Re: [NUMA] Display and modify the memory policy of a process through /proc/<pid>/numa_policy

From: Paul Jackson <pj_at_sgi.com>
Date: 2005-07-17 09:30:30
Andi wrote:
> I think the per VMA approach is fundamentally wrong because
> virtual addresses are nothing an external user can safely
> access.

Earlier, he also wrote:
> In short blocks of memory are useless here because they have no 
> relationship to what the code actually does. 

There are two questions here - should we and can we.

One the one hand, I hear Andi saying we should not want to alter the
placement of pages allocated to an external task at such a fine level
of granularity.

On the other hand, I hear him saying we can't do it, because the
locking cannot be safely handled.

There is also one confusion that I sometimes succumb to, reading these
replies - between memory policies to control future allocations and
memory policies to relocate already allocated memory.

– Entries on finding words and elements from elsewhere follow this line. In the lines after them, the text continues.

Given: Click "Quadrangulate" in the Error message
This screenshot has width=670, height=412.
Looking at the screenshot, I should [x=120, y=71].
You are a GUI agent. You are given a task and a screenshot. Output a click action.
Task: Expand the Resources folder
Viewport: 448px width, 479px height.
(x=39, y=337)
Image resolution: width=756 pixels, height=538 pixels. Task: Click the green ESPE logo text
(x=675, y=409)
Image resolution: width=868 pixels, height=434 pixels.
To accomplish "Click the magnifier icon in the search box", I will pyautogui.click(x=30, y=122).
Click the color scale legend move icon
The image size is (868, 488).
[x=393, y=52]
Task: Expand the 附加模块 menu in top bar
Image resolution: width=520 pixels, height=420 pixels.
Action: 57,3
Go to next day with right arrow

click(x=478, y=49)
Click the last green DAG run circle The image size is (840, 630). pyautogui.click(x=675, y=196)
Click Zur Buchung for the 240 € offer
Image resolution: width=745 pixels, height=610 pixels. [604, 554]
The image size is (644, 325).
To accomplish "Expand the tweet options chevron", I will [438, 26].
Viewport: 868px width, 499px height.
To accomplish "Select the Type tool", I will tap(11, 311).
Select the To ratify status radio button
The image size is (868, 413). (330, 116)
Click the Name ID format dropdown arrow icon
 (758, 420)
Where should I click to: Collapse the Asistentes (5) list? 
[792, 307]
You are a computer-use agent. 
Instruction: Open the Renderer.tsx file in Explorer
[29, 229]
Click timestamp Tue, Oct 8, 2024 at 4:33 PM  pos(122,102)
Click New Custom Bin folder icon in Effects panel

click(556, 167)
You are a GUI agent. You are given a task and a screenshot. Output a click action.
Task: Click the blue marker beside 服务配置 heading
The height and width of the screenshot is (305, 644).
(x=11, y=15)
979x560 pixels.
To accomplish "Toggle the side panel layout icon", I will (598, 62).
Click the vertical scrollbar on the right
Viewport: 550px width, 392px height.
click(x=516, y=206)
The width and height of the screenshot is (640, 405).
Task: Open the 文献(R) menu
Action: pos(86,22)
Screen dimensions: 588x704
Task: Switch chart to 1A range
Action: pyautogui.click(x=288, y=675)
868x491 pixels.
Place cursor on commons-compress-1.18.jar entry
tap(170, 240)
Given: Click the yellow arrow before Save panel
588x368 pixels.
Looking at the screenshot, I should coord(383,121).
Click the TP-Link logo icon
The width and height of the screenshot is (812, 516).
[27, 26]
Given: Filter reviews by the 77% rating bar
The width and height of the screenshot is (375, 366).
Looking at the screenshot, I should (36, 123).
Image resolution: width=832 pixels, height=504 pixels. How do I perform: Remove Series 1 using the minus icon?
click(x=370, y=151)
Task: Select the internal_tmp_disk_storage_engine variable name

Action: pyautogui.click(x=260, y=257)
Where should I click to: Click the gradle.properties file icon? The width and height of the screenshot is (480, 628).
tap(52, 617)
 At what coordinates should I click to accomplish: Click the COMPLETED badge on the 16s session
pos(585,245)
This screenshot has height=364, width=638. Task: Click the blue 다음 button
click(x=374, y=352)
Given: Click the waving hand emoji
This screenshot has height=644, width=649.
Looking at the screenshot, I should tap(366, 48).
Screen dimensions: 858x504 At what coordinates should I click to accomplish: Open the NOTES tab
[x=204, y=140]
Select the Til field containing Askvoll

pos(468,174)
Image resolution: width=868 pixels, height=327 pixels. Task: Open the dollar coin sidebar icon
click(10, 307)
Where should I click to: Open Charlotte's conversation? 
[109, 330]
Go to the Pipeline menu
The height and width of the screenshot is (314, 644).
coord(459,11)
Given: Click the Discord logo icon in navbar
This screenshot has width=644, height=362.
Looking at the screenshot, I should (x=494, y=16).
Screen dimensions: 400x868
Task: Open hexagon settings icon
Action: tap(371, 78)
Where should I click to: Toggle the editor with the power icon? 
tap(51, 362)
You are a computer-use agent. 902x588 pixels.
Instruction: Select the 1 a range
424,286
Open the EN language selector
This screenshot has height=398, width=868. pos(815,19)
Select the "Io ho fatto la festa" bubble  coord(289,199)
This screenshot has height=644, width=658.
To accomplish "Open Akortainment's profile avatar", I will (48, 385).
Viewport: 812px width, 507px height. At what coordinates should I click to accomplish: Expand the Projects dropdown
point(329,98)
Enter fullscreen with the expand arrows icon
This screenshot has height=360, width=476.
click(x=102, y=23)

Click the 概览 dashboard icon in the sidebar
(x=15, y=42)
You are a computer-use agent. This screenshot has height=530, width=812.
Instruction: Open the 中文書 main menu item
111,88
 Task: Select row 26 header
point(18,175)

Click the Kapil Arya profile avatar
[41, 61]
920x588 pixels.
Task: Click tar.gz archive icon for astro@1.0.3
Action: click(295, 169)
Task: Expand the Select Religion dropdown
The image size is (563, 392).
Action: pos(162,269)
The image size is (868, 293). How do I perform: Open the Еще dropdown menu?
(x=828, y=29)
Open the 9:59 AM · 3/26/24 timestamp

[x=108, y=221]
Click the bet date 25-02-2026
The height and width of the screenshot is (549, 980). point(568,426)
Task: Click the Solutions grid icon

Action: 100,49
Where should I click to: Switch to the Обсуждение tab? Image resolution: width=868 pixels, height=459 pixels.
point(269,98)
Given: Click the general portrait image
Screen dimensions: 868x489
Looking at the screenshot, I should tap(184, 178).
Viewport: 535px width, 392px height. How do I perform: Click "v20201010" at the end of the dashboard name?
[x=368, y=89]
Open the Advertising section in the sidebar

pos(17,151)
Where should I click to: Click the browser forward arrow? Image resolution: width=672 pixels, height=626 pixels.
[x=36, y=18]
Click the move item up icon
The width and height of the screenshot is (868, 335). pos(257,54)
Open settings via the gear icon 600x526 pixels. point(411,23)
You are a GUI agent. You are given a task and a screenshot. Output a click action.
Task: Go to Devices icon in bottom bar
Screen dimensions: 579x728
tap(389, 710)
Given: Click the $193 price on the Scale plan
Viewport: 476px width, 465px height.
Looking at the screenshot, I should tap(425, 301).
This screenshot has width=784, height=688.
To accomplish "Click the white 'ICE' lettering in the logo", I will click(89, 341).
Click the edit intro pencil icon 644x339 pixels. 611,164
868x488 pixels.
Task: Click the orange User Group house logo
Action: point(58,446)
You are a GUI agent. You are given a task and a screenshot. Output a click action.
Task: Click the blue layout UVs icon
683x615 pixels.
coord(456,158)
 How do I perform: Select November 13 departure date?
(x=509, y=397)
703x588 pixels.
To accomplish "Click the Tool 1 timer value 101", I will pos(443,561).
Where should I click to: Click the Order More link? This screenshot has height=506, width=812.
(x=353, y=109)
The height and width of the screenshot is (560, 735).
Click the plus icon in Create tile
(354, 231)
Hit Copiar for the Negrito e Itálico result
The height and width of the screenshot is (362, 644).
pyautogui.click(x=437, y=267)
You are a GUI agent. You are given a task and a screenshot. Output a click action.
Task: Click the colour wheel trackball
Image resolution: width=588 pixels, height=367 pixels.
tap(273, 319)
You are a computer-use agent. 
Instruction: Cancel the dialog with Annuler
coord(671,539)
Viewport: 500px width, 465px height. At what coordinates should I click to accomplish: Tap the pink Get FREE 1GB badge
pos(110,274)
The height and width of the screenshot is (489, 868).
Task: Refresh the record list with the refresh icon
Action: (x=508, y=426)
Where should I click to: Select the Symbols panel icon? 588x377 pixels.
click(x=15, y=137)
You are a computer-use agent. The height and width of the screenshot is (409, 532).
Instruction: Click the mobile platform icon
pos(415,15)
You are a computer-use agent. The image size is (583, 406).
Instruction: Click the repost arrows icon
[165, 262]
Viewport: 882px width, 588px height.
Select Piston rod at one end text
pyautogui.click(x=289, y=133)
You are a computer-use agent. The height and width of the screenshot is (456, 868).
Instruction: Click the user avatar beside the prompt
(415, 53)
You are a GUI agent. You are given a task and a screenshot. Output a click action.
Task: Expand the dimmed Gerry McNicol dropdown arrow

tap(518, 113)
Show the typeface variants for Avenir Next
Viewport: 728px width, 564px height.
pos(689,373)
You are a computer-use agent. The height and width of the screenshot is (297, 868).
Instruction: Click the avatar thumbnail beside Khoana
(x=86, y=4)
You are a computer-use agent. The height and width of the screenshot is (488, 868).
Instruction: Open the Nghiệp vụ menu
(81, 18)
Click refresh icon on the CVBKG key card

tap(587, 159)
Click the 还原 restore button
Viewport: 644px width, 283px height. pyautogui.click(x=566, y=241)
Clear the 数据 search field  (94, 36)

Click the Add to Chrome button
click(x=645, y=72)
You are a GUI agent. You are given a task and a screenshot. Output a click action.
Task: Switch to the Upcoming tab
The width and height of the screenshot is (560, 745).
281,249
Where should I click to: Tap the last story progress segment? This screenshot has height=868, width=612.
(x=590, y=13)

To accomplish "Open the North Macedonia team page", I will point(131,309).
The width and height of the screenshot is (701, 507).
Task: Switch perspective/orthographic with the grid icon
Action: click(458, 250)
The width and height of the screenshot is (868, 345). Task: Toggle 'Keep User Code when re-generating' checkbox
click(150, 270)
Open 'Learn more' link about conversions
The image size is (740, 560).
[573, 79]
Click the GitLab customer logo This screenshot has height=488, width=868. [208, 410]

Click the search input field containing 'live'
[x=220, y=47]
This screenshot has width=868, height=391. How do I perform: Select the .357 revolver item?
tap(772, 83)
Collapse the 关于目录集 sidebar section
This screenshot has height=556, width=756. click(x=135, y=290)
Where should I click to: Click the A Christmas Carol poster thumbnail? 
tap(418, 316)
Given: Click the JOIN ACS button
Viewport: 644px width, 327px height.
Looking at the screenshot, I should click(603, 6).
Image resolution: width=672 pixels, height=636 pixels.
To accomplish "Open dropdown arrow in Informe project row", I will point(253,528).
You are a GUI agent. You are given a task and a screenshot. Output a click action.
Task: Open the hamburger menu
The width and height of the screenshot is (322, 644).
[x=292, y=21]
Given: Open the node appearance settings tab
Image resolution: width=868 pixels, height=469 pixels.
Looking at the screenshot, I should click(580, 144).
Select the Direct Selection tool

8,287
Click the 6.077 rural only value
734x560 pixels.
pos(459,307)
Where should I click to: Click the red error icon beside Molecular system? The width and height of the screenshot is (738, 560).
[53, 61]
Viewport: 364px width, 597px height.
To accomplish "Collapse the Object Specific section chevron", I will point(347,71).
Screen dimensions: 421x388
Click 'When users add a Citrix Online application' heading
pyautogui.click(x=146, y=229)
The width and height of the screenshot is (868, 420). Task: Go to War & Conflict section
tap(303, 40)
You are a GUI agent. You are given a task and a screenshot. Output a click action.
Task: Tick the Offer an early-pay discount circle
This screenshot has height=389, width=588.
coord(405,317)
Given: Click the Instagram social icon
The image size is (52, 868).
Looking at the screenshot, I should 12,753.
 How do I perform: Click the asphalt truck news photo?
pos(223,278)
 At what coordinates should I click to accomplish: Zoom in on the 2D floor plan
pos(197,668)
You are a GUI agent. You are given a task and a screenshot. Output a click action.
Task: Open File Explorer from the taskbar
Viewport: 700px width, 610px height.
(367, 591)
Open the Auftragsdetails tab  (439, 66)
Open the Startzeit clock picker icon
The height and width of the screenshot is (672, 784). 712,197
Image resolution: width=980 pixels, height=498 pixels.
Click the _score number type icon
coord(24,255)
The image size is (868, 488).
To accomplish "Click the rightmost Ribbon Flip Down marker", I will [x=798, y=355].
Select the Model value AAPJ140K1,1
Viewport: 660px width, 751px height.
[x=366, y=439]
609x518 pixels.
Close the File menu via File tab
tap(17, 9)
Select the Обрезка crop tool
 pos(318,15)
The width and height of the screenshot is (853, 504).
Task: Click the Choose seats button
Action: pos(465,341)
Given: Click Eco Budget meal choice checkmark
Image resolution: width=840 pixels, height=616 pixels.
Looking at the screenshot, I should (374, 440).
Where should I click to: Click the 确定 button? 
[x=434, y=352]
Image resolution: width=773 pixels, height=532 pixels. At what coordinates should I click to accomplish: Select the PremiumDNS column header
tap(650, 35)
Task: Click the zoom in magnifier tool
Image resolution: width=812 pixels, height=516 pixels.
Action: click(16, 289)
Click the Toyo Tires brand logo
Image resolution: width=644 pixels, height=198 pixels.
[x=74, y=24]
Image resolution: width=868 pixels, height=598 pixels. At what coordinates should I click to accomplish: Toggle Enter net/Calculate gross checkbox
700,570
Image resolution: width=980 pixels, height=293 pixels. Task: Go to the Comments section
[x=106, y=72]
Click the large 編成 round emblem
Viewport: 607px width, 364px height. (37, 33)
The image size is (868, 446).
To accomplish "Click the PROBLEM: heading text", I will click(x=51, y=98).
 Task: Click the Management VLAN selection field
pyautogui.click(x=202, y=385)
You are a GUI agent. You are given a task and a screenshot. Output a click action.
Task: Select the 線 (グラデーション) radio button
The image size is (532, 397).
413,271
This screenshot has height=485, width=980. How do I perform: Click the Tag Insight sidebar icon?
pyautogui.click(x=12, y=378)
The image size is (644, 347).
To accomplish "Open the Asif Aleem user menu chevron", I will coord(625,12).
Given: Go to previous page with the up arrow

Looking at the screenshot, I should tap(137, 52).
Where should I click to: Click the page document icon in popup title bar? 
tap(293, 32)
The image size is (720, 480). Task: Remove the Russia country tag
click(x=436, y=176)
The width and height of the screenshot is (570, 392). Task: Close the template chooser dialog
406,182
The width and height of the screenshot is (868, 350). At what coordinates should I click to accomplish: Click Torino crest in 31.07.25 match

I think between the numa calls (mbind, set_mempolicy) and cpusets,
we have a decent array of mechanisms to control future allocations.
The full set of features required may not be complete, but the
framework seems to be in place, and the majority of what features we
will need are supported now.

We are lacking in sufficient means to relocate already allocated
user memory.

I'd disagree with Andi that we should not support rearranging memory
at a fine granularity.  For most systems and most applications, Andi
is no doubt right.  But for some systems and some applications, such
as big long running tightly parallel applications on NUMA systems,
placement is often well understood and closely managed at a fine
granularity, because algorithm and memory placement closely interact,
and can have a huge impact on performance.

I willingly bow to Andi's expertise when he says we can't do it now
because memory structures and placement cannot be safely modified
from outside a task.

But I don't agree that we shouldn't look for a way to do it.

We need a way to safely rearrange the placement of already allocated
user memory pages, at a fine granularity (per physical page), without
significant impact to the main body of kernel memory management code.

I think that must mean code operating within the context of the target
task.  I suspect that means at least a portion of this code must be
operating within kernel space.  It should enable external, system
administrator imposed, per-page relocation of already allocated memory.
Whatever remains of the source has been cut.